A sketch of Pynchonian politics
Phil Wise
philwise at paradise.net.nz
Tue May 8 02:21:47 CDT 2001
----- Original Message -----
From: "Jane O' Sweet" <lycidas2 at earthlink.net>
To: <pynchon-l at waste.org>
Sent: Tuesday, May 08, 2001 6:58 AM
Subject: Re: A sketch of Pynchonian politics
>
>
> Phil Wise wrote:
>
>
> I wonder if that's similar to the structure of the free
> trade argument - that people the world over either they open
> up and grab some of that action or remain terrorised. Of
> course, Pynchon is relatively silent on this, at least up to
> M&D, which I don't know well enough to comment on, but the
> similarity is quite striking.
>
> Me:
>
> The similarities, if there are any, are dependent upon that
> mass death, right? What is that mass death?

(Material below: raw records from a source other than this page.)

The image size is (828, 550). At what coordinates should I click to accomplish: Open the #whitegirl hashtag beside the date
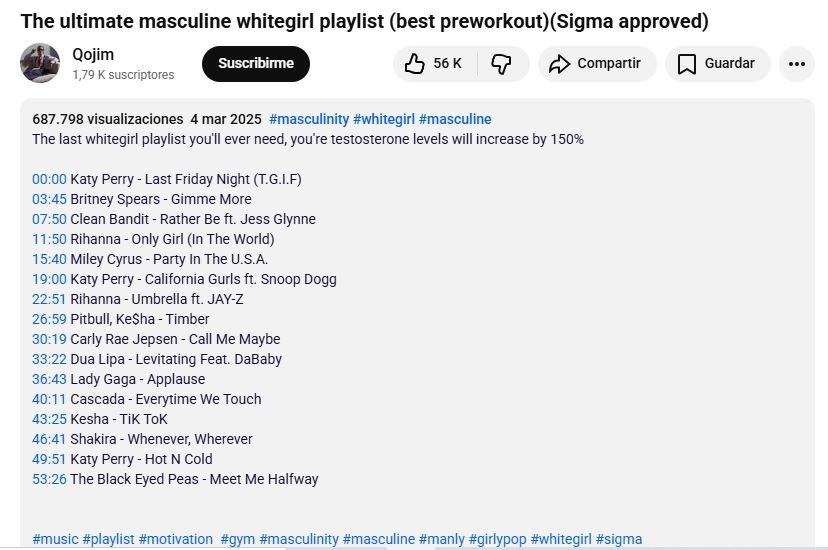coord(384,119)
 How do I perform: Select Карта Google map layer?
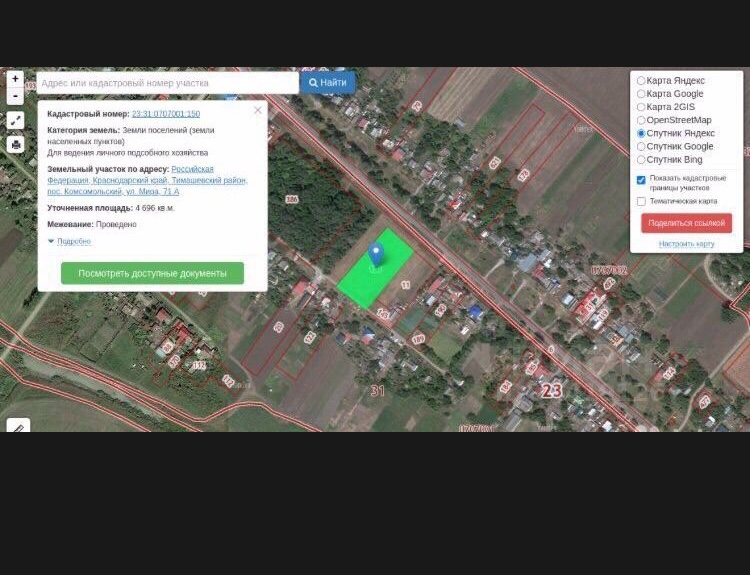[x=641, y=94]
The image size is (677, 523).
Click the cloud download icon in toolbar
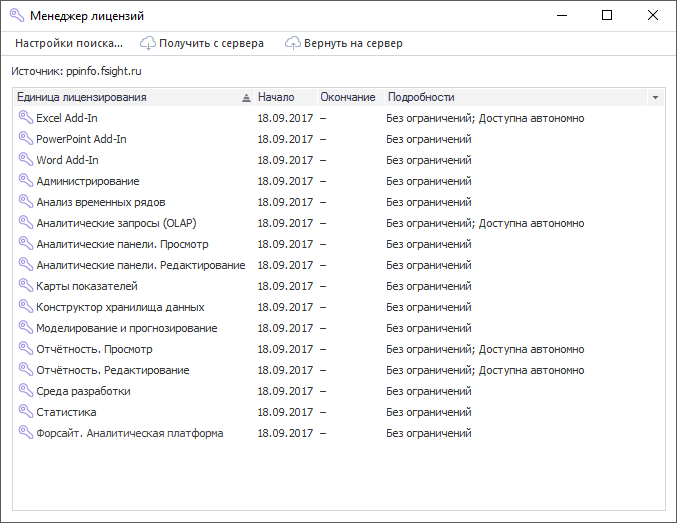click(x=148, y=43)
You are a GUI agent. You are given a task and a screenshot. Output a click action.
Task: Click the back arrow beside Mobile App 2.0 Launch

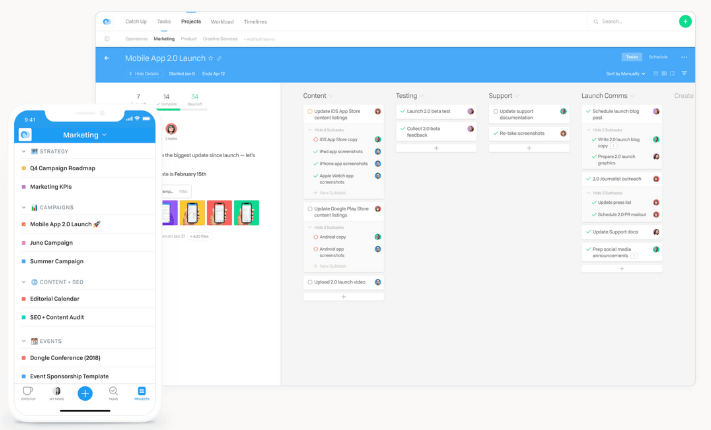point(107,58)
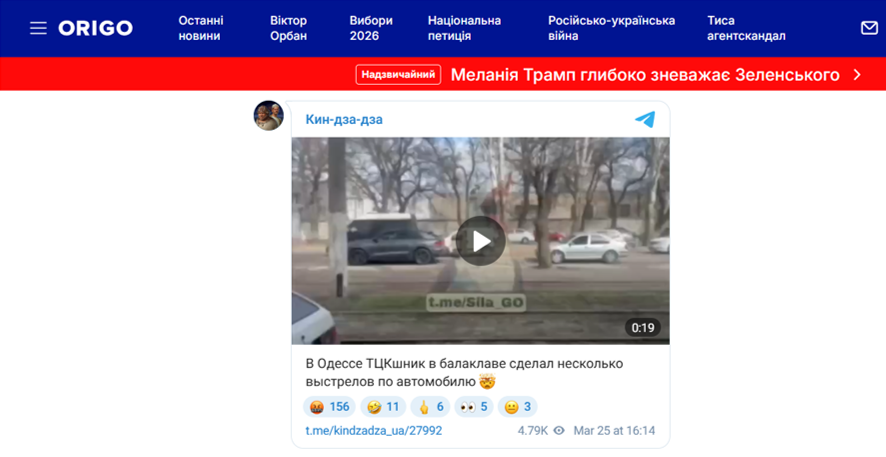Open the t.me/kindzadza_ua/27992 link
This screenshot has width=886, height=457.
pos(373,430)
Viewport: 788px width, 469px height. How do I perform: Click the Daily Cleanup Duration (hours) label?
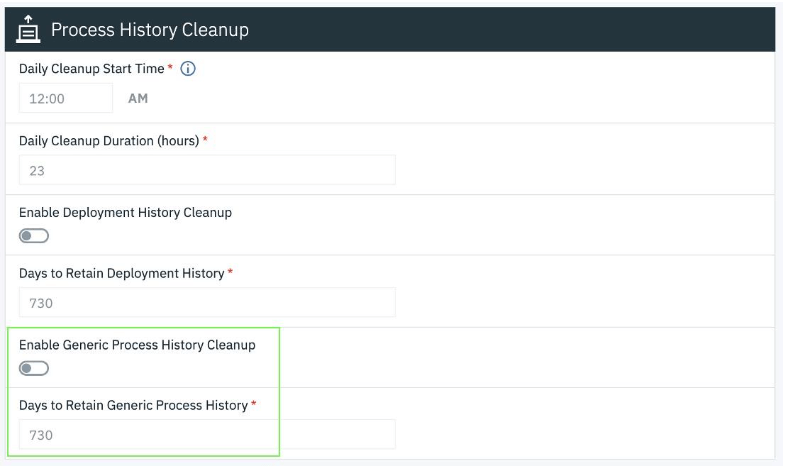pyautogui.click(x=109, y=141)
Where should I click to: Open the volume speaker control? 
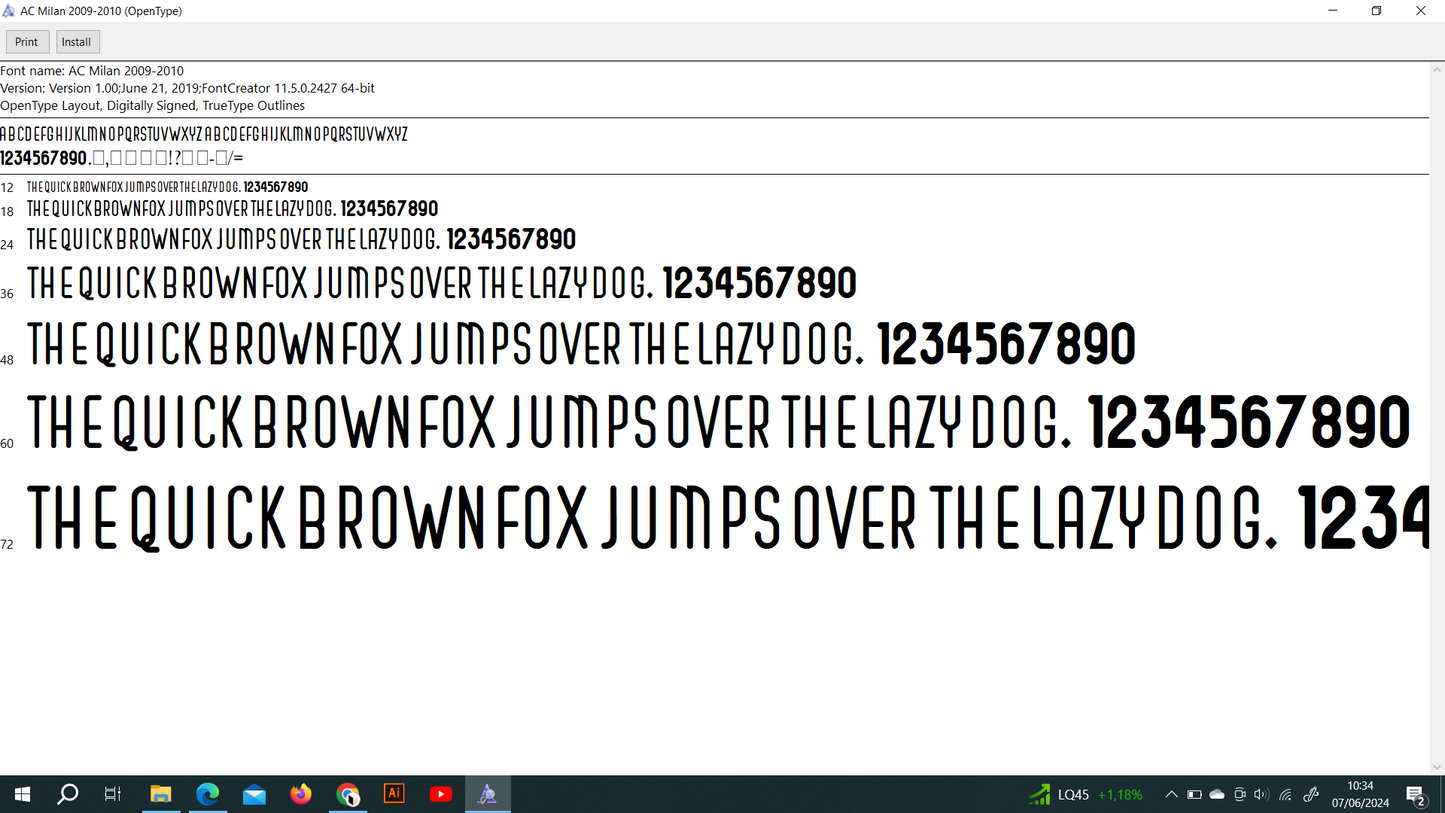[1261, 795]
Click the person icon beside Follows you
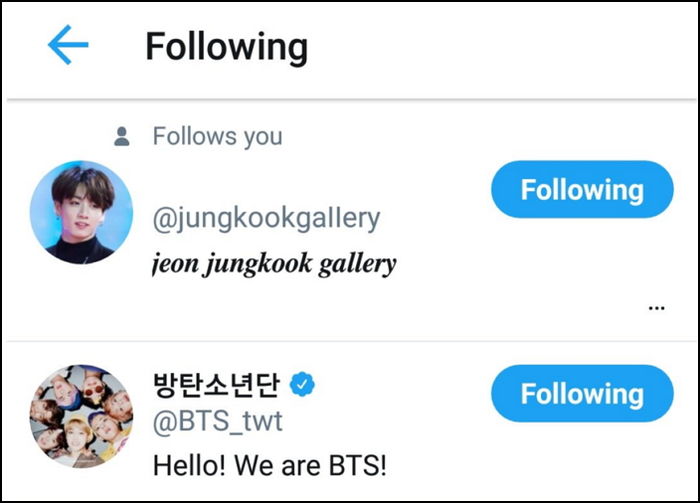 tap(122, 137)
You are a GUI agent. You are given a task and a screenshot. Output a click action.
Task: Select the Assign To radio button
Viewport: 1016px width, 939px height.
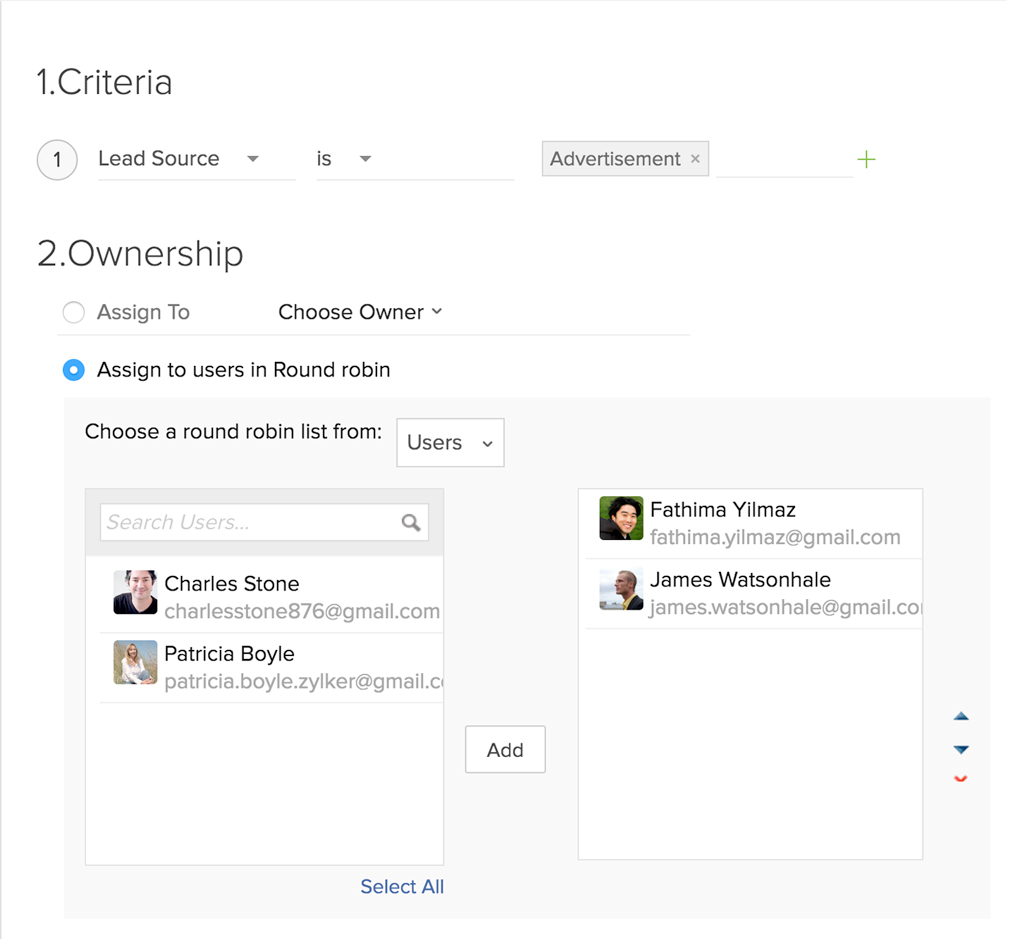tap(73, 312)
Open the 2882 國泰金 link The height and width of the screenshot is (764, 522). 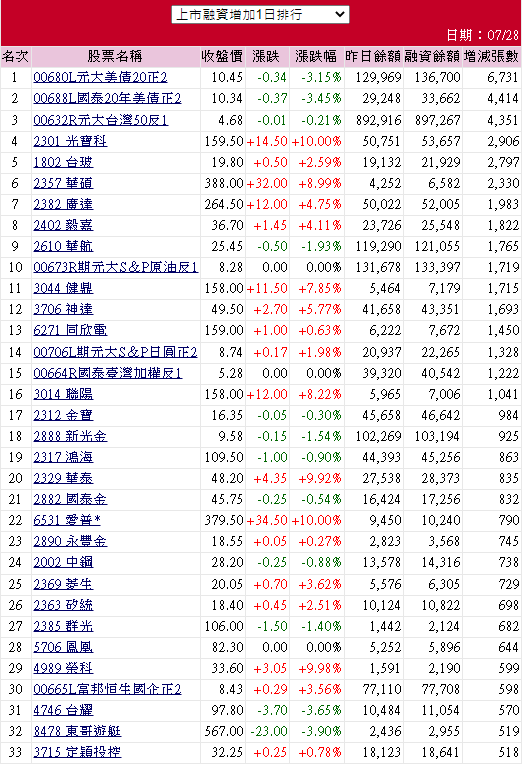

For Pynchon it is in the war. Today, its ante has just been upped by
Dubya's clumsy diplomacy, but it is also possibly the mass deaths (briefly
alluded to perhaps in Vineland) required in Chile to establish Pinoche's
economic miricle there, the systematic destruction of union organisers and
leftist politicians in Central America and South East Asia (especially
Indonesia) using death squads to establish and consolodate friendly right
wing administrations there in the 1970s and 1980s, it might be activities in
Columbia (perhaps), or the thousands dying each day (according to a UN
report last year) as a result of IMF/World Bank policies.
>
> "Capitalism" it was said here, and repeated, "is not an
> ideology". Evidence of a totalising system's ideological
> nature would be erased, for that evidence invites heresy,
> disagreement, and contest, porovides an "unsettling
> blackness".
> >
> > It is unlikely that Pynchon is an all-the-way Marxist, because the
providential notion of the perfection of society through the rise of the
proleteriat led to totalitarianism in the USSR.
>
>
>
> Maybe he simply agrees with Weber on Marx and then, because
> P is interested in Religion as politics/economics, he wove
> Weber's (perhaps voegelin, spengler?) into his comparative
> religion studies and his freud/jung/brown/marcuse? Maybe?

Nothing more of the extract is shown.